Мы пили пиво в баре на Юнион-сквер, когда со мной заговорили две молодые женщины, одна из которых стеснительно пряталась за чуть загорелым, голым плечом другой. Обе были блондинки, и насколько мне помнится, у обеих имена закачивались на «и», а в конце их вместо точки они, наверное, рисовали сердечко. Их звали Мэнди и Трейси или Сузи и Кристи. Что-то в таком духе. Мы с Люком стояли, опершись на барную стойку, наш разговор практически иссякло обиженных хмыканий и кивков.
Одна из девушек сказала:
– Извините за беспокойство, но вы не…
К такому я уже привык. Меня часто показывали по телевизору, и вполне естественно, что на улицах и в барах меня узнавали и хотели со мной поговорить.
– Да, Марк Бассет, – с улыбкой ответил я.
И услышал, как рядом раздраженно втянул воздух Люк. Девушки захихикали.
– Нам просто было интересно, – сказала та, что посмелее, – не могли бы вы…
– Да?
– Сказать нам.
– Что сказать?
Она кокетливо глянула на меня из-под завитой челки.
– Сами знаете. Это.
Ее подруга опять хихикнула.
Я наклонился к ней, и как раз в этот момент она заправила волосы за ухо, подставляя мне длинную шею так вызывающе, точно это была гладкая ляжка.

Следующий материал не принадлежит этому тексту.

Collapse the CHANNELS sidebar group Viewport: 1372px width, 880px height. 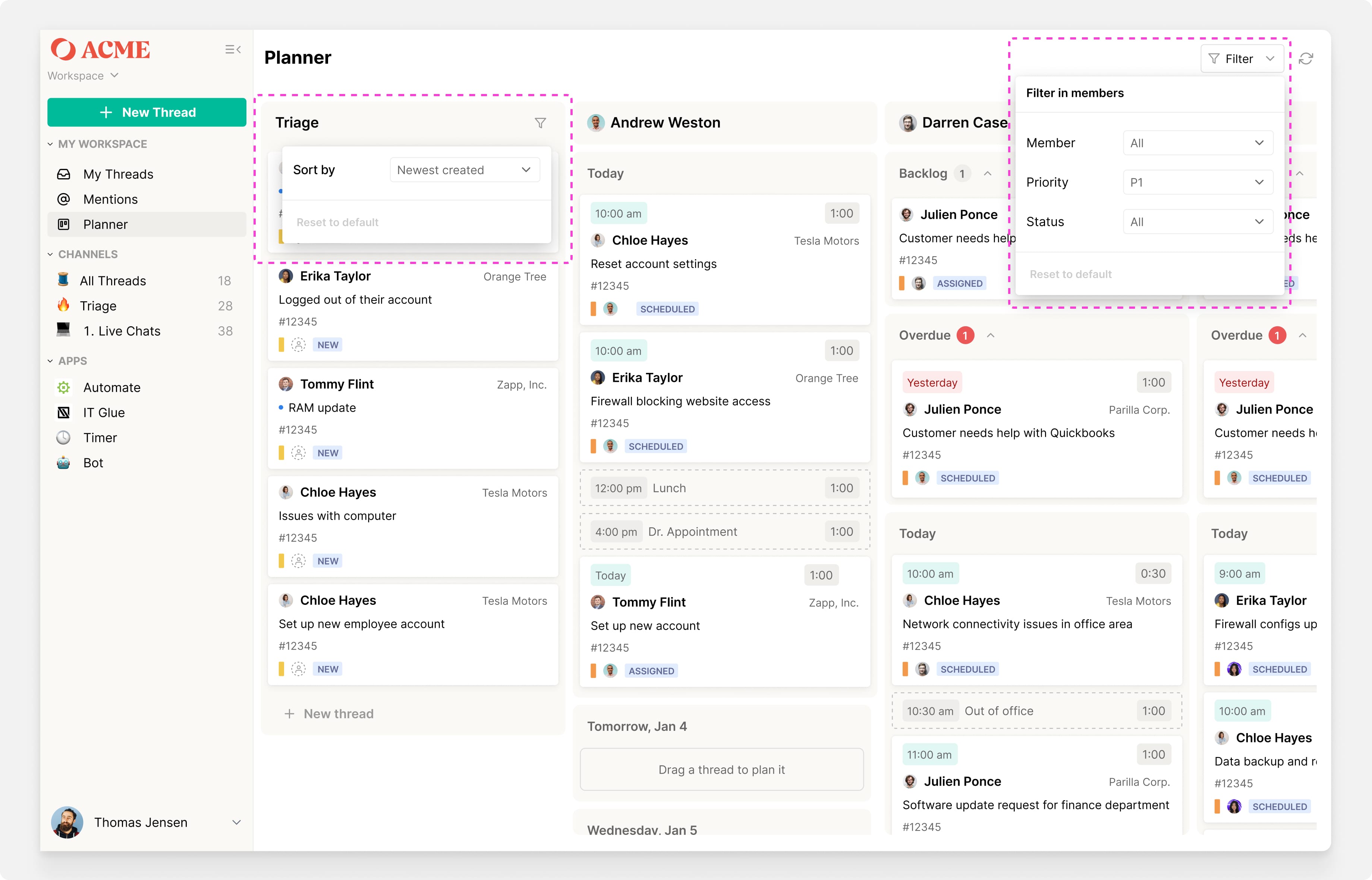[50, 254]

– То есть… – я понизил голос до шепота, – …извините.
Я услышал, как она охнула, а после выдохнула влажно мне в щеку.
Неспешно, тихонько, будто у нее было все время на свете, она сказала:
– Еще.
– Мне. Очень. Жаль. – Поверх ее плеча я поглядел на ее подругу, которая смотрела на нас широко открытыми глазами.